Making stuff readily available from missions only is a bad idea, there should be alternatives for any level of player.
It doesn't take
that difficult a mission to get G5 material rewards available as an option. The basic "scan this surface data point" ones can do it, as can hauling missions completable in a single run by a Krait/T-7 type medium ship, or two runs in a T-6. And there aren't many key non-combat blueprints which use
manufactured as their G5 component as it is.
But I
don't think they need G5 material acquisition to be easy, either - in fact, it'd be more "conventional" game design if it wasn't! - after all, you can get a fully-G4 engineered ship (by definition) without picking up a single G5 material, and that then gives you the capabilities to take on pretty much any challenge in the game anyway for picking up the G5s. Encouraging breadth-first rather than depth-first engineering is (see below conversation with Helmut) one of the things that the current design doesn't help with, I think [1].
[1] It's probably too late to change, but what I think they should do is redo it so that "common knowledge" engineers have all the G1-2 blueprints, the next tier up have all the G3-4 blueprints, and the finale engineers like Sarge and Jameson and Palin (and the Colonia ones) have all the G5 blueprints. That'd encourage people to start with the easy high-impact blueprints
and stop the weirdness where Jameson has some of the toughest unlock requirements in the game ... for some marginal improvements to niche modules.

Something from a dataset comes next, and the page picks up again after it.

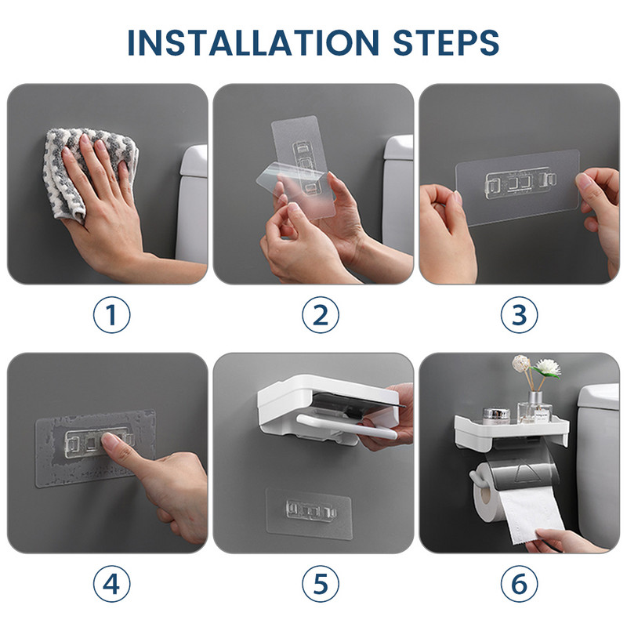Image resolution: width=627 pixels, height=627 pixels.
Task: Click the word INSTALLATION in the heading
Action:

Maybe figuring this out is the touring test of the game

. In all honesty, this is pretty obvious - makes me wonder if all those who complain about the grind of G5 engineering ever look at the numbers.
Exponential costs for at-best linear performance improvement is the game style even before engineers (look at those A-rated fuel scoop prices, even
with today's inflated credit earning rates you'd rarely actually make back the money spent on an A-rated scoop in time saved later, unless you're going on a very long honk-scoop-jump journey)
I recently had a passionate discussion on the forums about shield engineering, if you remember

. During that I did some engineering maths and found (again) how far G3 actually gets you - engineering really is the embodiment of diminishing returns.
Shortly after the engineers were added to Colonia, I did an experiment of building a ship
purely with what you could get locally - so B/C-rated components engineered up to mostly G3 max. The difference in performance in PvE [1] between that Krait and its A-rated G5 equivalent was measurable on paper and almost entirely irrelevant in actual flight.
[1] Though I successfully ran away from a couple of PvP attacks in it too.